• Brief: From the line containing "Export the vulnerability" to the end of the data, retype every line exactly and nothing else. Drop the pictures.

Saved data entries
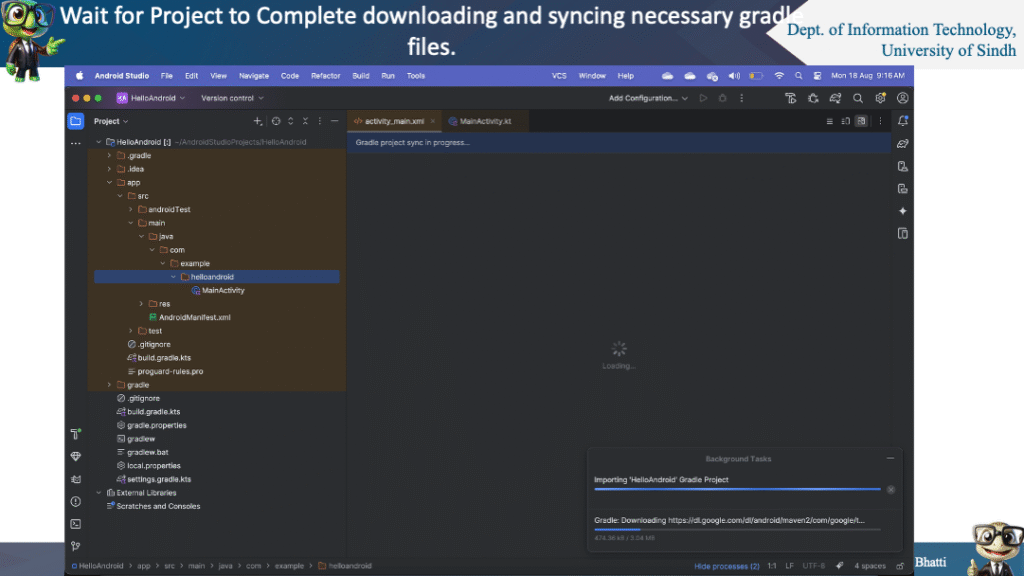Switch to the MainActivity.kt tab
Screen dimensions: 1024x576
(481, 121)
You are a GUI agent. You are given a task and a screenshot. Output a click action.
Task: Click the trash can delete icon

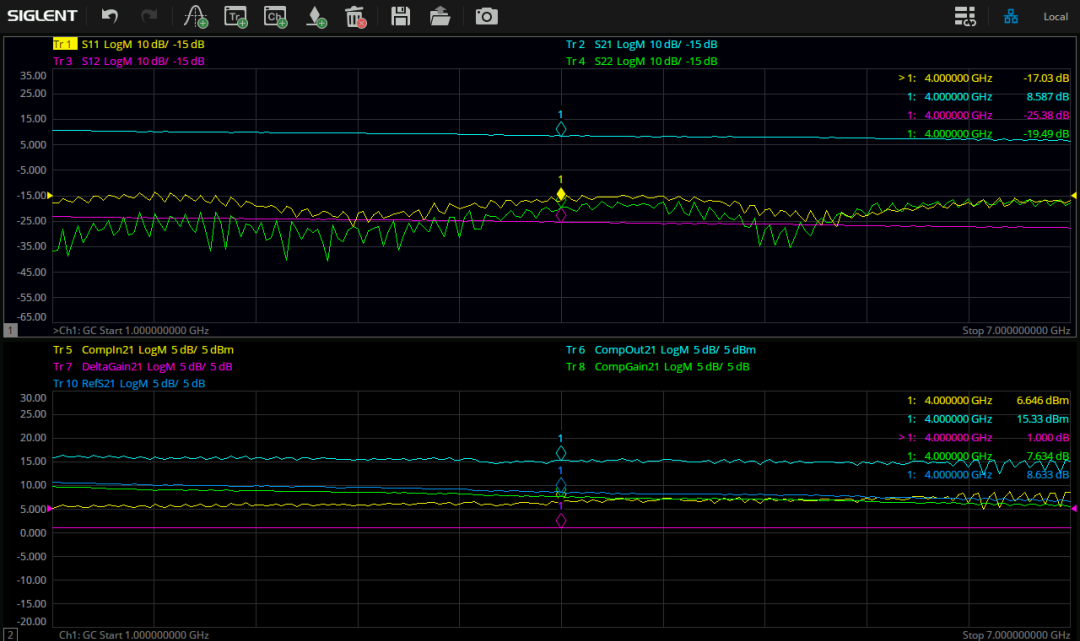[x=355, y=16]
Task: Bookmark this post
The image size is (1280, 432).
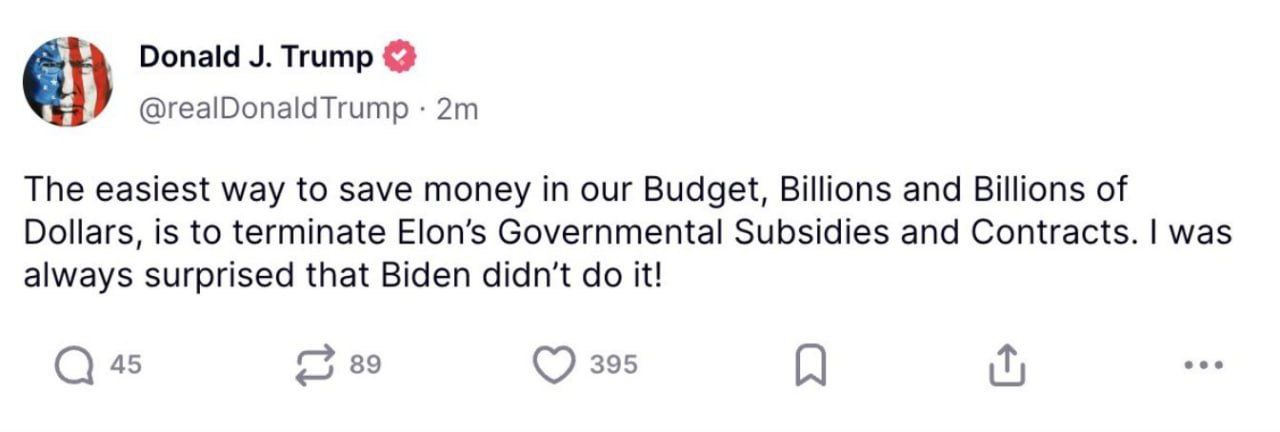Action: coord(807,368)
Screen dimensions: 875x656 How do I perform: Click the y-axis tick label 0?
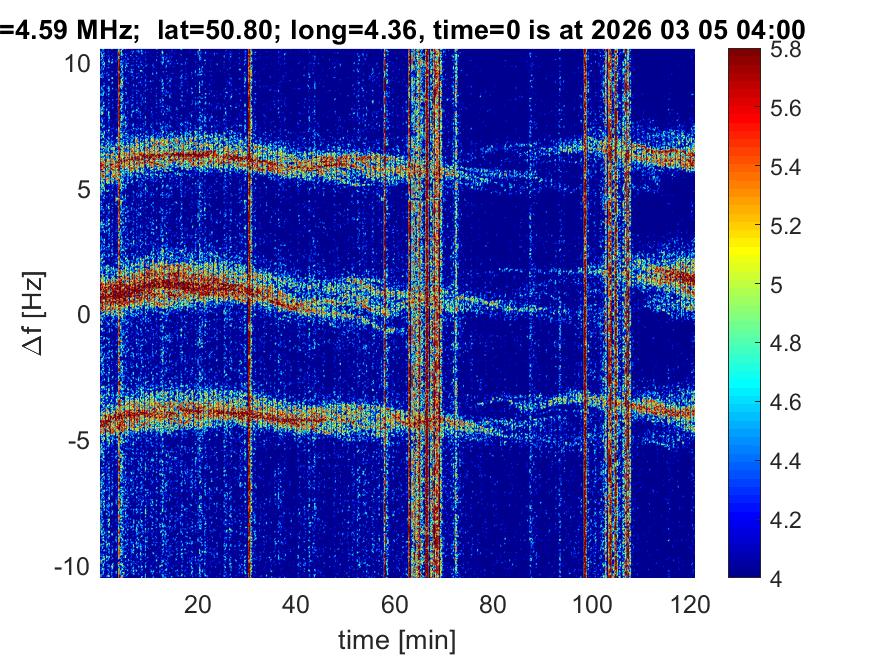[x=85, y=314]
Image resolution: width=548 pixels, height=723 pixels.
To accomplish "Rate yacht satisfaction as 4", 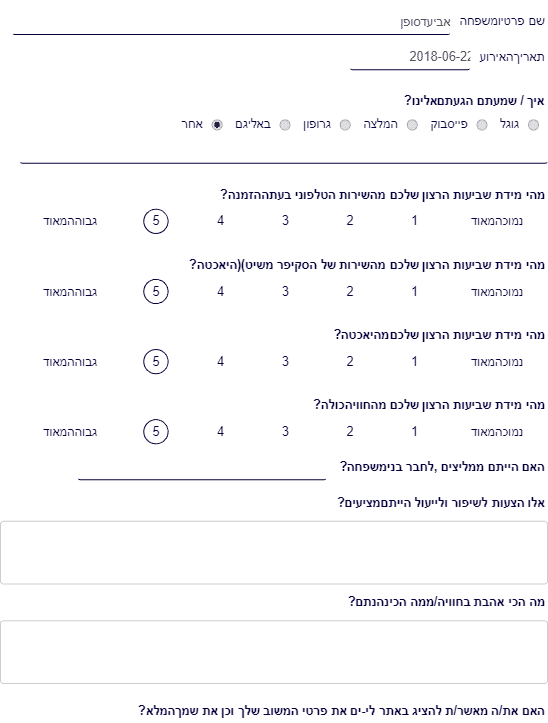I will [x=220, y=362].
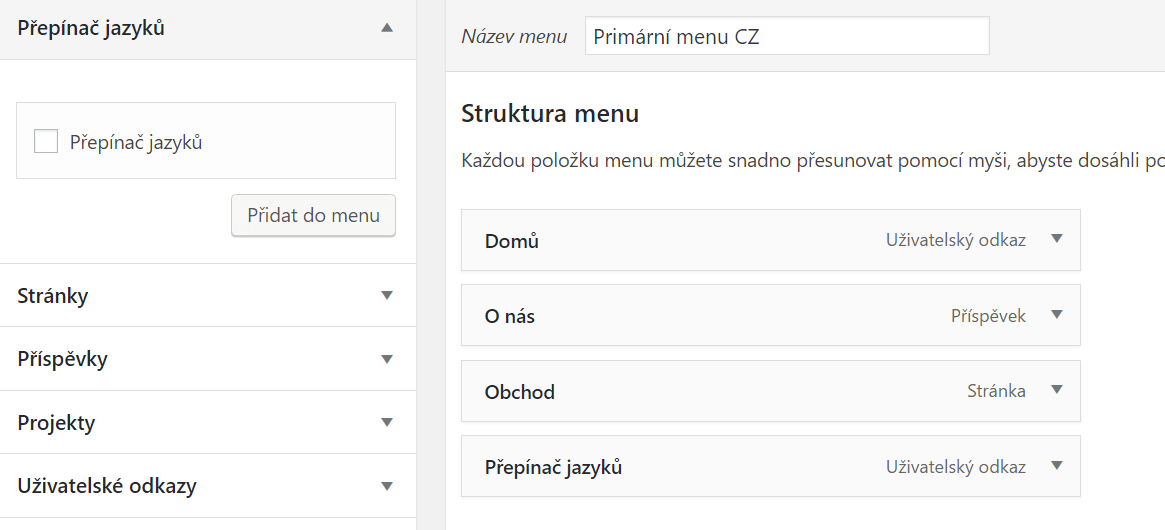The width and height of the screenshot is (1165, 530).
Task: Open Přepínač jazyků menu item arrow
Action: pyautogui.click(x=1057, y=466)
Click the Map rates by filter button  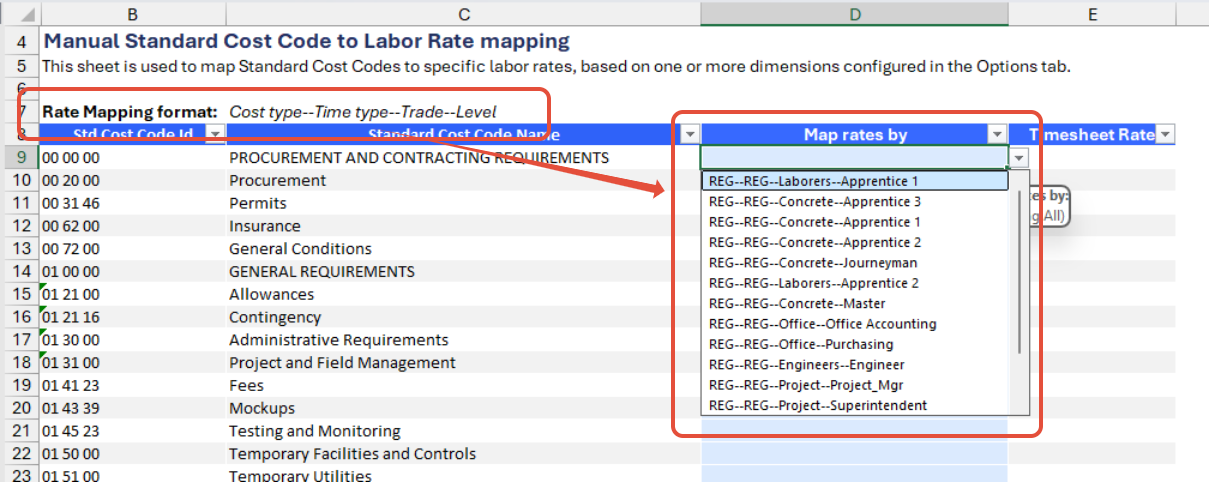(x=996, y=135)
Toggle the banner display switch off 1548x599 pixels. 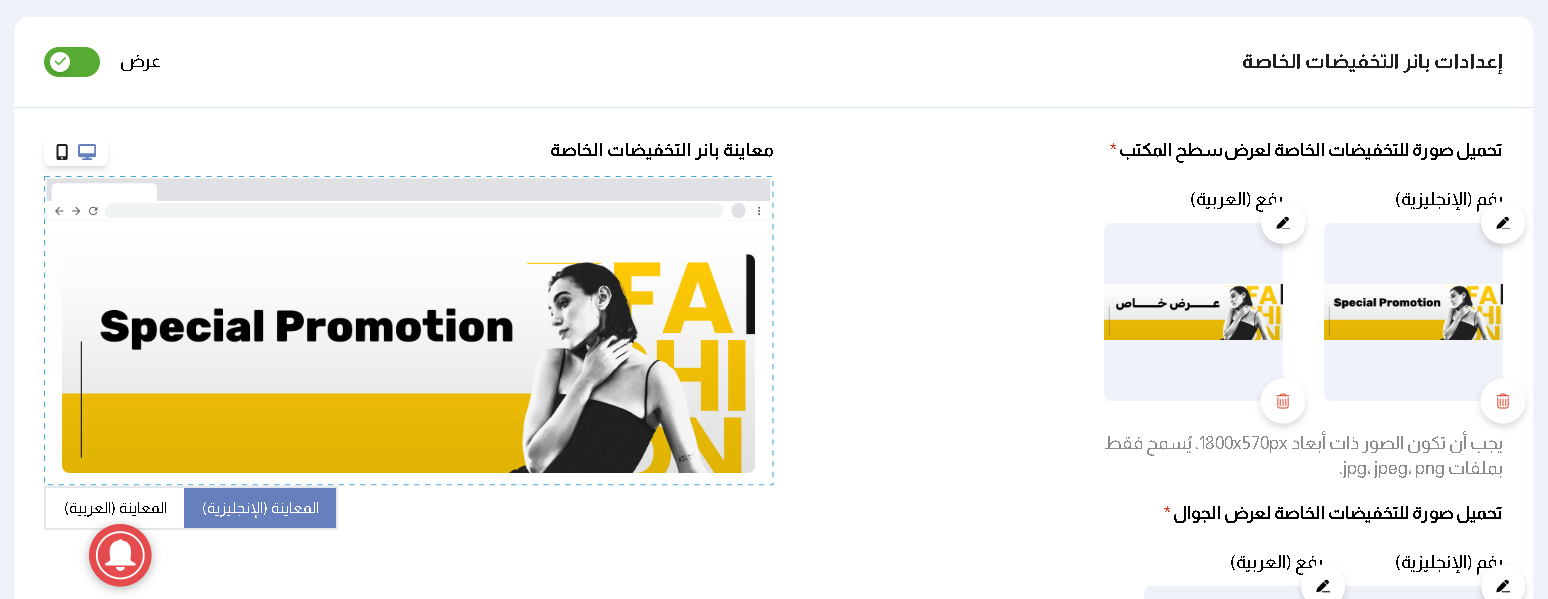(72, 62)
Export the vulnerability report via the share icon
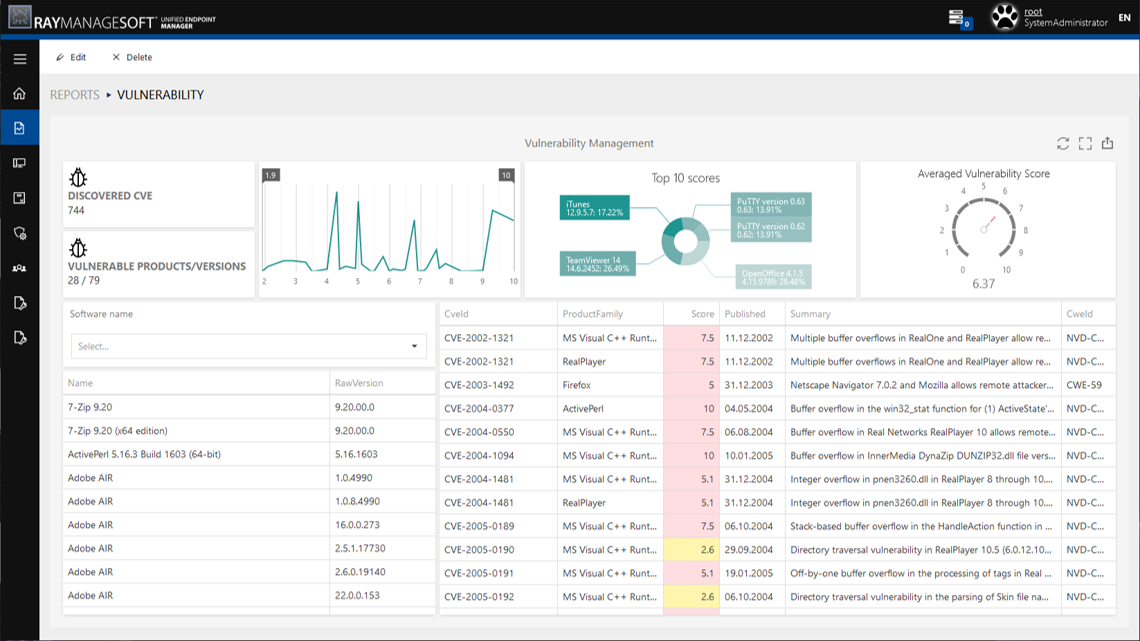The height and width of the screenshot is (641, 1140). point(1107,143)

• Output of the exercise:
Export the vulnerability report via the share icon
The height and width of the screenshot is (641, 1140). point(1107,143)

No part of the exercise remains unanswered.